Saint-Denis - Université :

Les contractuels en grève contre la précarité


Publié / Actualisé
Une quarantaine de personnes était présente ce lundi 17 octobre 2011 au matin devant le bâtiment administratif de l'université du Moufia pour répondre à l'appel à la grève de la CGTR Educ'Action. Au son du slogan "Révoltés, indignés, assez de précarité", ils protestent contre la situation précaire des contractuels de l'université et souhaitent, entre autres, la revalorisation des salaires.
Une quarantaine de personnes était présente ce lundi 17 octobre 2011 au matin devant le bâtiment administratif de l'université du Moufia pour répondre à l'appel à la grève de la CGTR Educ'Action. Au son du slogan "Révoltés, indignés, assez de précarité", ils protestent contre la situation précaire des contractuels de l'université et souhaitent, entre autres, la revalorisation des salaires.
"L'université de La Réunion est aujourd'hui l'établissement le plus précarisé de France", affirme Patrick Corré, secrétaire général de la CGTR Educ'Action, ajoutant que "la situation des contractuels est catastrophique". "La grande majorité des contractuels est rémunérée au Smic, et on ne tient pas compte de leur ancienneté, de leur qualification ou de leur technicité, c'est inadmissible", scande Patrick Corré.
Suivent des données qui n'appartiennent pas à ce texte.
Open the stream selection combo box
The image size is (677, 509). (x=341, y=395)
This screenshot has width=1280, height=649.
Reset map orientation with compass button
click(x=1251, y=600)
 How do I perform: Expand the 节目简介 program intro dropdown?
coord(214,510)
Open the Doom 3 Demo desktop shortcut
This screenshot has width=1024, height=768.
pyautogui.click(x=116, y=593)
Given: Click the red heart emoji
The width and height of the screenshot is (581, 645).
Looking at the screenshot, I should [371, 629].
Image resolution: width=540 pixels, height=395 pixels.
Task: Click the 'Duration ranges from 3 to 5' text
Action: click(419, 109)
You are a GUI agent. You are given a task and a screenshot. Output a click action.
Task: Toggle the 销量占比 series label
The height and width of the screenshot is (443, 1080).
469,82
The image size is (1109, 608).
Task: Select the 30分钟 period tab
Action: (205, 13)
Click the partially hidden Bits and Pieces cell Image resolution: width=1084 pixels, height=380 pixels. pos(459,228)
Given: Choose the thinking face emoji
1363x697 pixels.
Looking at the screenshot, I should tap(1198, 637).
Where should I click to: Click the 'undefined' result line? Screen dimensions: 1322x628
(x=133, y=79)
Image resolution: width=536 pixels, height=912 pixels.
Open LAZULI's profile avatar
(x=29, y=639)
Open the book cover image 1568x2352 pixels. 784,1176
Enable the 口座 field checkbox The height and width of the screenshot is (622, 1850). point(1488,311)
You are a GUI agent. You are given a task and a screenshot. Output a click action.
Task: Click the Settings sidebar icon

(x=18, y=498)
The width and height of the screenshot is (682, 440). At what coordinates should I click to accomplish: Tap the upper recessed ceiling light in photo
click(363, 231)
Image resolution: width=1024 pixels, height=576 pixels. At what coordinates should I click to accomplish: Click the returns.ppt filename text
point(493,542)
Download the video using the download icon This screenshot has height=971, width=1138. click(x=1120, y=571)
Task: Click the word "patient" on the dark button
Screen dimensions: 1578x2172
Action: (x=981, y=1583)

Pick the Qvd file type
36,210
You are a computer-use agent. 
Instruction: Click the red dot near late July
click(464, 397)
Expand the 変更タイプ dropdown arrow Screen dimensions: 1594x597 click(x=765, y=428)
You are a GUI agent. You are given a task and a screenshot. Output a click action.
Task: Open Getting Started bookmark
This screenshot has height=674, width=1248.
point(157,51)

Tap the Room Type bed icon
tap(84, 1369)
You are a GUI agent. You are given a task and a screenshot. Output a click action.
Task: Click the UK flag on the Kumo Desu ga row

Le secrétaire général de la CGTR Educ'Action prend pour exemple les salaires des contractuels de la catégorie B : "Ce n'est qu'au bout de 8 ans qu'ils vont toucher 1200 euros, et c'est encore insuffisant".

En pleine semaine du refus de la misère, le syndicat souhaite donc que le président de l'université prenne en compte "la qualification, la technicité, les compétences et l'ancienneté de chacun afin que les salaires des contractuels ne riment plus avec misère".

Patrick Corré exige également qu'il n'y ait plus de retard dans le versement des salaires, une meilleure considération de la présidence à leur égard, un meilleur contrôle de la gestion et des mouvements des contractuels. "Nous voulons tout cela avant la date d'application de la loi sur la précarité et le passage aux RCE (responsabilité et compétences élargies), c'est-à-dire avant janvier", précise Patrick Corré.

La délégation s'est ensuite dirigée à l'intérieur de l'université pour sensibiliser leurs collègues et les étudiants à leur cause.